*Görev tanımı*
Metin parçasına göre aşağıdaki soruları yanıtlayın.
(a) On çevresel gösterge hangi veri tabanından ve hangi döneme ait verilerden alınmıştır?
(b) Yöntemlerden elde edilen sıralamalar hangi yöntemle bütünleştirilmiştir?
(c) Ekonomik kriter dahil edildiğinde hangi ülkeler öne çıkmıştır?

*Metin parçası*
^^^^
Bazı Avrupa ülkeleri ve Türkiye'nin tarımsal çevre ve ekonomi göstergelerine dayalı performanslarının ÇKKV yöntemleri ile değerlendirmesi

Öz

Amaç: Bu çalışma, bazı Avrupa Birliği ülkeleri ile Türkiye’nin tarımsal faaliyetlerinin çevre ve ekonomi üzerindeki etkilerini karşılaştırmalı olarak değerlendirmeyi amaçlamaktadır. Tarımsal çevre göstergeleri ile ekonomik üretim gücünü birlikte ele alan analiz, ülkelerin tarımsal sürdürülebilirlik düzeylerini bütüncül bir bakış açısıyla ortaya koymaktadır. Böylece çalışma, çevresel baskılar ile üretim yoğunluğu arasındaki dengenin ülkeler arasında nasıl farklılaştığını inceleyerek sürdürülebilir tarım politikalarının geliştirilmesine önemli ölçüde katkı sağlamaktadır. Tasarım/Metodoloji/Yaklaşım: Araştırmada, EUROSTAT veri tabanından elde edilen 2000–2023 dönemi yıllık ortalama değerlere dayanan on çevresel gösterge (K1–K10) ile FAOSTAT veri tabanından alınan 2019–2023 dönemi ortalama Brüt Üretim Değeri (K11) olmak üzere toplam on bir kriter kullanılmıştır. Yirmi sekiz ülke iki aşamalı olarak değerlendirilmiştir: İlk aşamada yalnızca çevresel kriterler dikkate alınmış; ikinci aşamada ekonomik boyutun analize dahil edilmesiyle sıralamalar yeniden oluşturulmuştur. Analiz sürecinde MOOSRA, MABAC, ROV, TOPSIS, PSI, WASPAS, REF-I ve REF-II yöntemleri uygulanmış; elde edilen sıralamalar BORDA yöntemi aracılığıyla bütünleştirilmiştir. Tüm hesaplamalar Python tabanlı Ka-Decision yazılımı kullanılarak kapsamlı şekilde gerçekleştirilmiştir. Bulgular: Çevresel göstergeler değerlendirildiğinde Estonya, Letonya, İsveç, Finlandiya ve Slovakya en yüksek performansa sahip ülkeler olarak belirlenmiştir. Ancak ekonomik kriterin dahil edilmesiyle bu ülkelerin genel sıralamada gerilediği; buna karşılık Fransa, Türkiye ve Almanya gibi yüksek üretim kapasitesine sahip ülkelerin öne çıktığı görülmüştür. Bu sonuç, çevresel performans ile üretim yoğunluğu arasında belirgin ters yönlü bir ilişki bulunduğunu göstermektedir. Radar grafiklerinde çevresel açıdan zayıf ülkelerin yüksek üretim kapasitelerine rağmen çevresel etkilerinin daha olumsuz olduğu görülmüştür. Özgünlük/Değer: Çalışma, çevresel ve ekonomik göstergelerin birlikte değerlendirilmesiyle tarımsal sürdürülebilirliğe çok boyutlu bir yaklaşım sunarak politika yapıcılar için son derece önemli stratejik çıktılar oluşturmaktadır.
^^^^
*Gösterilen veriler*

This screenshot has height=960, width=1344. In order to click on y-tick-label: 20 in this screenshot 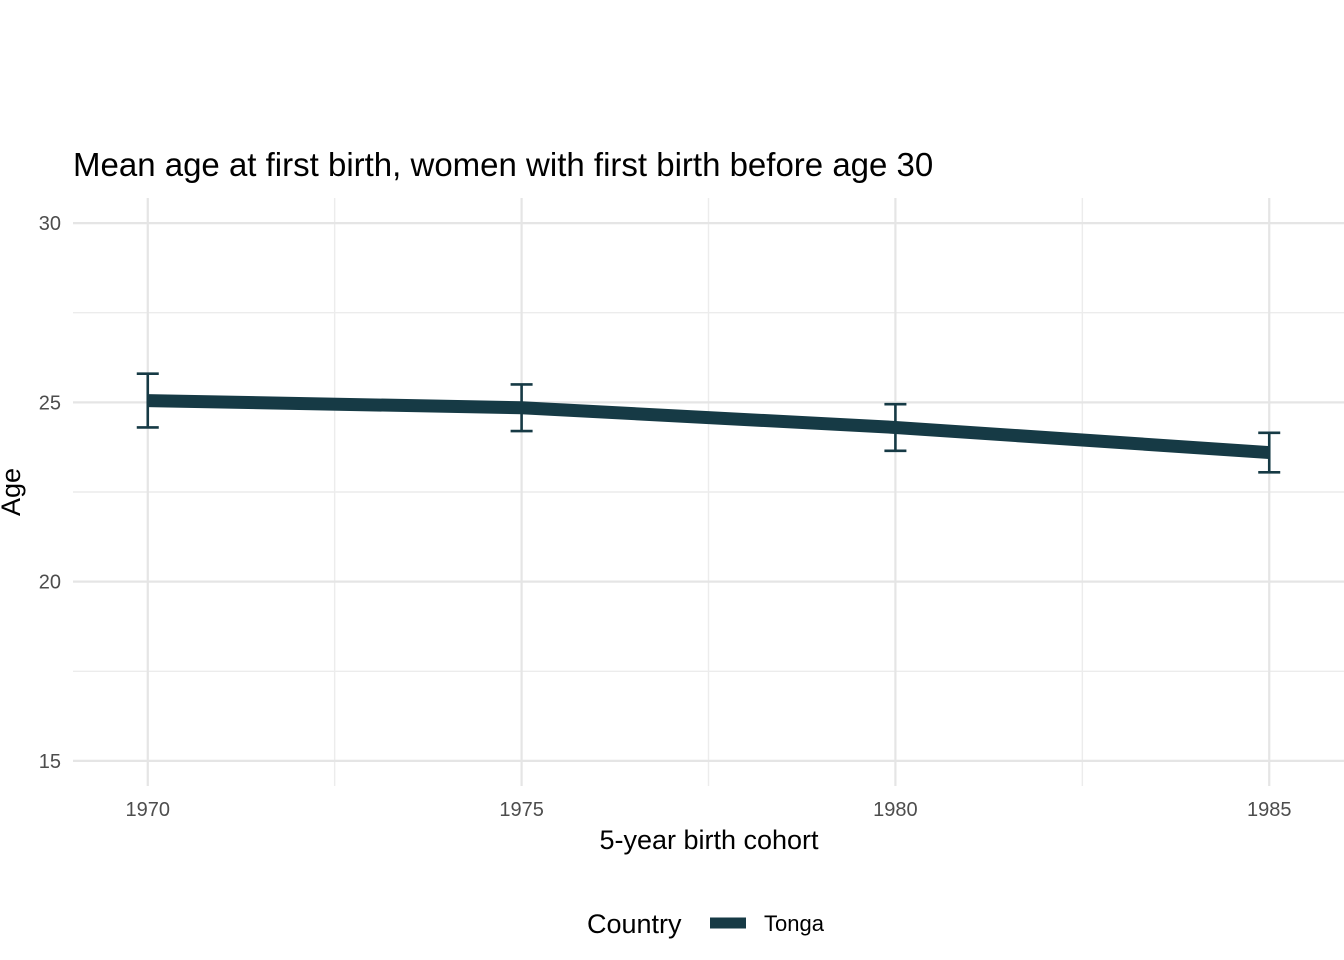, I will do `click(50, 583)`.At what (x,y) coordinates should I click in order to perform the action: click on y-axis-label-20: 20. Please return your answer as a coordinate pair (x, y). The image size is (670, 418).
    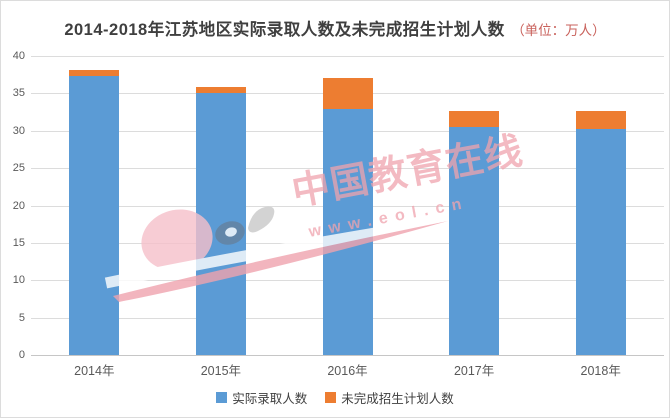
    Looking at the image, I should click on (18, 206).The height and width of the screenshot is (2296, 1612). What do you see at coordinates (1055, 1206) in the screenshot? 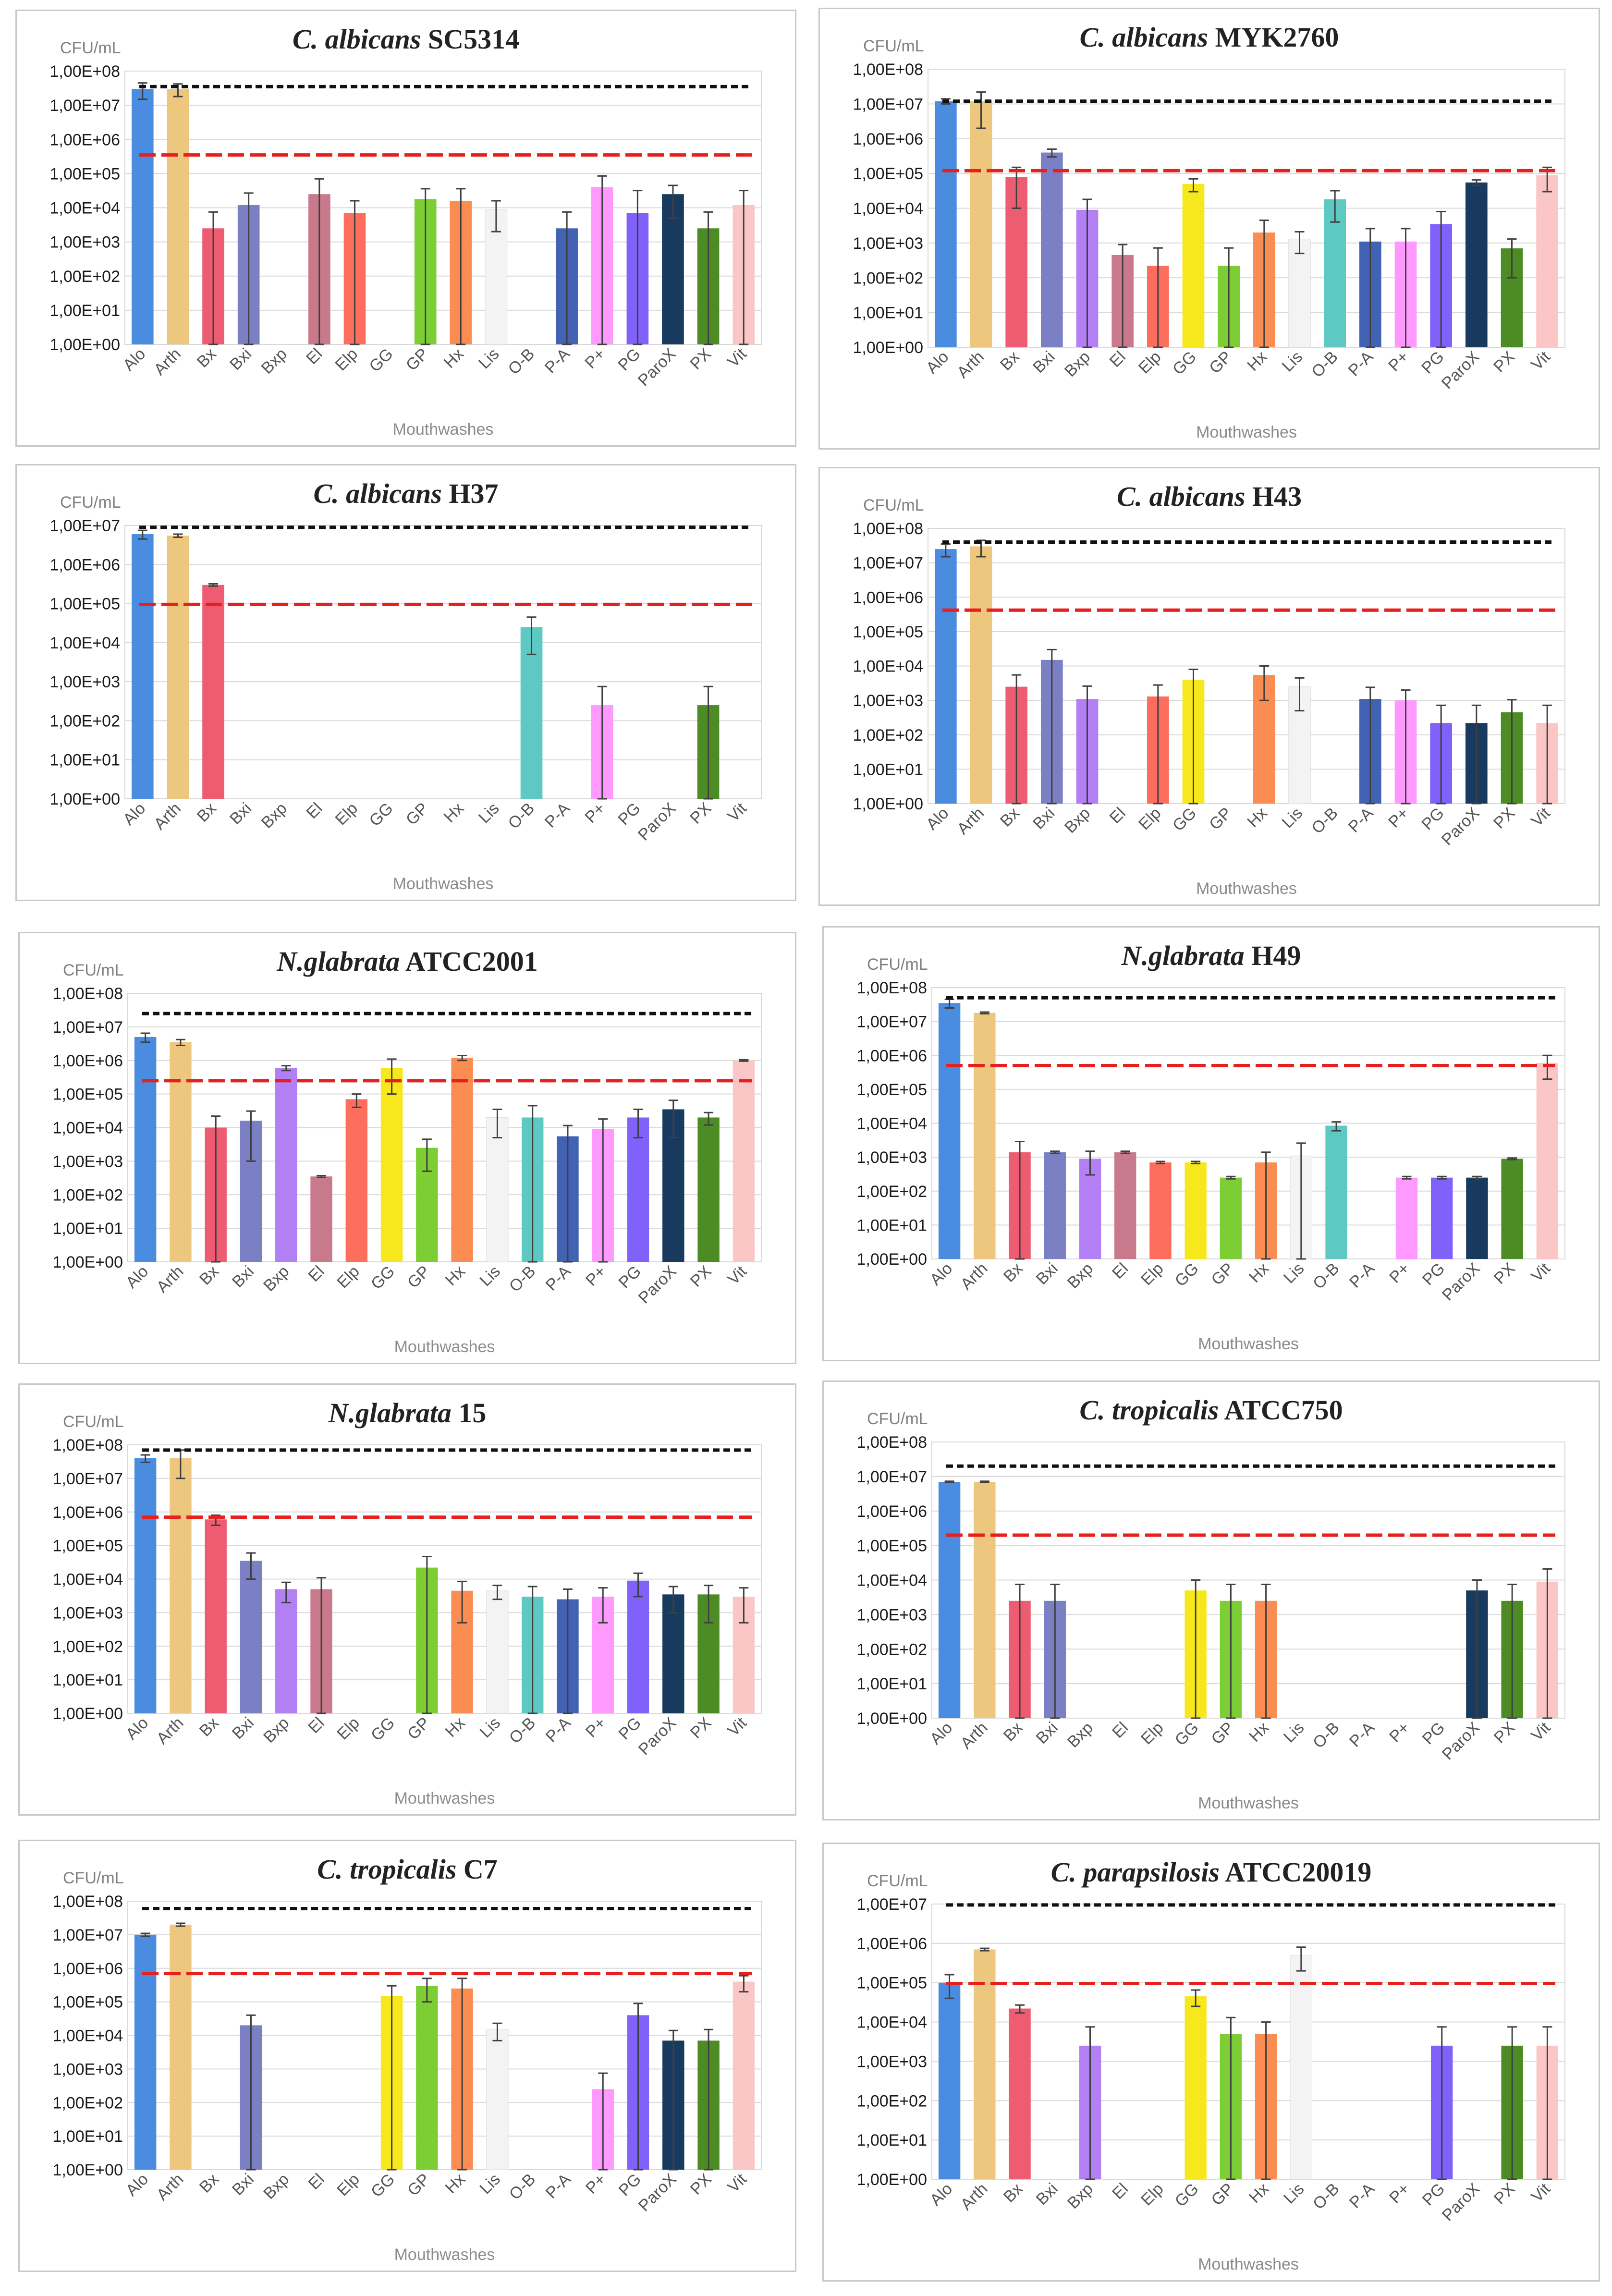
^^^^
*Alıştırma sonucu*
(a) EUROSTAT veri tabanından, 2000–2023 dönemi yıllık ortalama değerlerinden.
(b) BORDA yöntemiyle.
(c) Fransa, Türkiye ve Almanya.